GIVEN DATA.
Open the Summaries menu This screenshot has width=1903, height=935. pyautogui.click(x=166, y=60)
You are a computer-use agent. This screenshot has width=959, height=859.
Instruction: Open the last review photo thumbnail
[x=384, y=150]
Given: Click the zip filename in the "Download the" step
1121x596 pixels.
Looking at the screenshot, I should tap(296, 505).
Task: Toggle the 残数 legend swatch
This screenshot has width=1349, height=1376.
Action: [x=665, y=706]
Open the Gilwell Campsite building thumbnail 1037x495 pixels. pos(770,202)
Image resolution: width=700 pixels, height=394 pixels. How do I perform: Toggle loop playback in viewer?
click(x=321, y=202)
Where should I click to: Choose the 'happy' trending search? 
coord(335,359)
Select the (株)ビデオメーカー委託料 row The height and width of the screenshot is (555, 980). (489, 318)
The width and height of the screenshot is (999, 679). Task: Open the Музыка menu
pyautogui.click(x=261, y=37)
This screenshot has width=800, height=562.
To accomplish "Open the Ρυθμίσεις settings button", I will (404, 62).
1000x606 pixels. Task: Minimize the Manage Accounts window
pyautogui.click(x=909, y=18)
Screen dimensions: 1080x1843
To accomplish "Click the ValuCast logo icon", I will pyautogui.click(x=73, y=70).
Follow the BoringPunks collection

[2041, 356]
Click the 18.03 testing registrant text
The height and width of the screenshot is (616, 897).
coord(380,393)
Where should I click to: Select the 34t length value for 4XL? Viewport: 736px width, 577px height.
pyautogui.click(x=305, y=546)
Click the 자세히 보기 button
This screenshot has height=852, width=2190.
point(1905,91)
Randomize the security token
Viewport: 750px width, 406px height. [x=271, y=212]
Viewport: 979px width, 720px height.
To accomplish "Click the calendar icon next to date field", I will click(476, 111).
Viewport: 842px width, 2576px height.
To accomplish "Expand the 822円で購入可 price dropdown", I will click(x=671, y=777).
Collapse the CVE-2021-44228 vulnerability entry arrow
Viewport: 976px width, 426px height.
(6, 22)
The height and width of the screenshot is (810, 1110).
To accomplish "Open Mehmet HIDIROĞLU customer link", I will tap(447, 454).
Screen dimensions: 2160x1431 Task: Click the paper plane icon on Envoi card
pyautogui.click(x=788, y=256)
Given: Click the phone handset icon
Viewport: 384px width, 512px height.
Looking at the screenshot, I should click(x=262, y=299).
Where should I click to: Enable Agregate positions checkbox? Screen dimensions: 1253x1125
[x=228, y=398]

HOW TO COMPLETE THIS TASK. Reproduce the entries above in full, so that each one reads exactly as before.

RESULT.
Open the Summaries menu This screenshot has width=1903, height=935. pyautogui.click(x=166, y=60)
You are a computer-use agent. This screenshot has width=959, height=859.
Instruction: Open the last review photo thumbnail
[x=384, y=150]
Given: Click the zip filename in the "Download the" step
1121x596 pixels.
Looking at the screenshot, I should tap(296, 505).
Task: Toggle the 残数 legend swatch
This screenshot has width=1349, height=1376.
Action: [x=665, y=706]
Open the Gilwell Campsite building thumbnail 1037x495 pixels. pos(770,202)
Image resolution: width=700 pixels, height=394 pixels. How do I perform: Toggle loop playback in viewer?
click(x=321, y=202)
Where should I click to: Choose the 'happy' trending search? 
coord(335,359)
Select the (株)ビデオメーカー委託料 row The height and width of the screenshot is (555, 980). (489, 318)
The width and height of the screenshot is (999, 679). Task: Open the Музыка menu
pyautogui.click(x=261, y=37)
This screenshot has width=800, height=562.
To accomplish "Open the Ρυθμίσεις settings button", I will (404, 62).
1000x606 pixels. Task: Minimize the Manage Accounts window
pyautogui.click(x=909, y=18)
Screen dimensions: 1080x1843
To accomplish "Click the ValuCast logo icon", I will pyautogui.click(x=73, y=70).
Follow the BoringPunks collection

[2041, 356]
Click the 18.03 testing registrant text
The height and width of the screenshot is (616, 897).
coord(380,393)
Where should I click to: Select the 34t length value for 4XL? Viewport: 736px width, 577px height.
pyautogui.click(x=305, y=546)
Click the 자세히 보기 button
This screenshot has height=852, width=2190.
point(1905,91)
Randomize the security token
Viewport: 750px width, 406px height. [x=271, y=212]
Viewport: 979px width, 720px height.
To accomplish "Click the calendar icon next to date field", I will click(476, 111).
Viewport: 842px width, 2576px height.
To accomplish "Expand the 822円で購入可 price dropdown", I will click(x=671, y=777).
Collapse the CVE-2021-44228 vulnerability entry arrow
Viewport: 976px width, 426px height.
(6, 22)
The height and width of the screenshot is (810, 1110).
To accomplish "Open Mehmet HIDIROĞLU customer link", I will tap(447, 454).
Screen dimensions: 2160x1431 Task: Click the paper plane icon on Envoi card
pyautogui.click(x=788, y=256)
Given: Click the phone handset icon
Viewport: 384px width, 512px height.
Looking at the screenshot, I should click(x=262, y=299).
Where should I click to: Enable Agregate positions checkbox? Screen dimensions: 1253x1125
[x=228, y=398]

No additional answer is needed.